16 St Barnabas Street, London, SW1W 8PE www.roussillon.co.uk

I think it was when the keen young waiter gamely attempted to interest us in his breadbasket for around the sixth time that P’s patience finally snapped. ‘If he reappears with that bread one more time,’ she snarled to me sotto voce, ‘he’s going to find himself with a mini baguette in an unusual place.’

It’s hard to be cruel to someone obviously trying so hard and, to be fair, the bread was high quality. Like endless glass refilling though, relentless bread touting can soon begin to wear on the nerves.

This was the only negative part to dinner at Roussillon under new chef Dan Gill formerly at Midsummer House and Le Manoir Aux Quat Saisons. His arrival at Roussillon, after previous chef Alex Gauthier upped and went to Soho, has galvanised the generally Francophile menu particularly with innovative ways using vegetables. In fact you can have an award -winning vegetarian tasting menu ‘Menu Legumes’, something not easy to find in London and especially not at this level.

Tucked away in a side street, in what was once apparently a pub in the 60s, Roussillon is a neighbourhood restaurant serving some pretty well off neighbours. Although appearing a bit stuffy, what with two types of butter, salted and unsalted, a frippery that always excites the novice eater but which to me always seems rather daft, it’s actually quite relaxed and friendly.

The room is rather brightly lit, which I suppose is better than being so moody you have to read the menu by the light of Blackberry. It’s the level of lighting you might have at home, just a tad too harsh to be romantic.

Nonetheless I am amorously inclined towards the menu. No individual dish prices, simply £60 for three courses, which makes things simple if you’re on a date, as some couples seem to be. You can spot them because they actually seem to be interested in one another, while more established couples surreptitiously look at their watches, silently calculating how long they can leave the babysitter before she demands extra money and a cab home.

And so as the bread man fades away, we get our starters. Coddled egg and pumpkin, blue cheese and red onion jam for me, as it sounded so unusual. It’s certainly autumnal in that it’s a bit on the chilly side. Maybe that’s how chef serves it, but I felt it spoilt the dish. Lukewarm egg in lukewarm pumpkin leaves me cold. A shame because the blue cheese against the pumpkin was a good contrast and overall it was a colourful, challenging and fun dish for vegetarians, who often have to make do with far less. A bit more salt wouldn’t have gone amiss though.

Pan seared hand dived Scottish scallops apple puree, ginger and fresh apple was more traditional. Nothing challenging there, old friends reunited in fact.

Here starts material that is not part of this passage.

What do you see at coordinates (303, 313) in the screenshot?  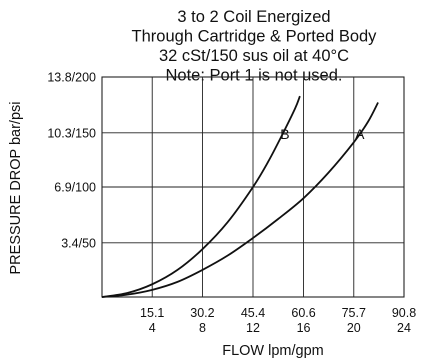 I see `x-tick-label-lpm: 60.6` at bounding box center [303, 313].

The presentation and the texture contrasts were what won us over; crispy batons of fresh apple, a smooth puree and expertly cooked scallops that were a decent size and well caramelised. Ginger and apple always work together and here was no exception.

There’s lots of fish on the menu at Roussillon, fish being the halfway house between meat eating and vegetarianism. Pan roasted Scottish cod and mussels, cauliflower couscous and a la plancha ‘taste and textures of the sea’ was perfectly executed, the fish well seared, the delicious flesh flaking to the fork.

Cauliflower couscous was an unusual idea but it worked, better still were the thin slices of ‘plancha’d’ cauliflower dotted about. The only thing that jarred was the menu description. I’m sure that Heston also has ‘tastes and textures of the sea’ on his menu, but we expect that kind of thing from the clown prince of Waitrose. Here it seemed out of place and unnecessary because the dish didn’t need marketing support.

Roasted highland venison, poached blackberries celeriac and white chocolate puree, smoked bacon and cabbage, chanterelles, venison and blackberry jus certainly wasn’t short on ingredients, but with venison the main thing you’re looking at is the cooking. Virtually fat free, venison can overcook to toughness in seconds. Roussillon got it bang on right, who wants dull old steak when you can have venison? A great British dish.

Everything that came with the meat made sense, celeriac with its earthy tones, the blackberries that the animal may well have been eating, the simple honesty of well-cooked cabbage with smoked bacon to add that extra dimension. I’d have left out the chocolate, I don’t like chocolate with my mains but that’s personal.

Spiced carrot cake, white chocolate ganache, carrot and orange sorbet is rather a brave thing to put on a fine dining menu, yet carrot cake can be a thing of beauty. Ask any hippie. Here it was a trifle dry, but the sorbet was a loosener and the ganache a touch of class.

So Roussillon is a ship of state, slightly dated in looks and service but eminently seaworthy all the same. The food is high quality, imaginative and well-priced for the area. Oh, and do try the bread.